**Aim of the task**
A complete and exact copy of the data below is the task.

──────── Input data

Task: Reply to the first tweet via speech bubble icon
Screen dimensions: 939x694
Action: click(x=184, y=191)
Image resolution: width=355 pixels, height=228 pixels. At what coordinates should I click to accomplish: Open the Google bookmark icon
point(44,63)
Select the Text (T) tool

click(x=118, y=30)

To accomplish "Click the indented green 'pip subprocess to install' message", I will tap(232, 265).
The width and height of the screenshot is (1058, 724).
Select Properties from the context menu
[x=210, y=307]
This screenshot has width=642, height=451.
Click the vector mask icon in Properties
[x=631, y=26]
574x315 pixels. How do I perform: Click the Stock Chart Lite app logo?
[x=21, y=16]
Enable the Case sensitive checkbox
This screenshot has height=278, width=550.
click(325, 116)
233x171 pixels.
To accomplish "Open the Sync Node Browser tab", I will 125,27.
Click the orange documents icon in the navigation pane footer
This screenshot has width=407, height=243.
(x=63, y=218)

────────────────

**Answer for the task**
Task: Reply to the first tweet via speech bubble icon
Screen dimensions: 939x694
Action: click(x=184, y=191)
Image resolution: width=355 pixels, height=228 pixels. At what coordinates should I click to accomplish: Open the Google bookmark icon
point(44,63)
Select the Text (T) tool

click(x=118, y=30)

To accomplish "Click the indented green 'pip subprocess to install' message", I will tap(232, 265).
The width and height of the screenshot is (1058, 724).
Select Properties from the context menu
[x=210, y=307]
This screenshot has width=642, height=451.
Click the vector mask icon in Properties
[x=631, y=26]
574x315 pixels. How do I perform: Click the Stock Chart Lite app logo?
[x=21, y=16]
Enable the Case sensitive checkbox
This screenshot has height=278, width=550.
click(325, 116)
233x171 pixels.
To accomplish "Open the Sync Node Browser tab", I will 125,27.
Click the orange documents icon in the navigation pane footer
This screenshot has width=407, height=243.
(x=63, y=218)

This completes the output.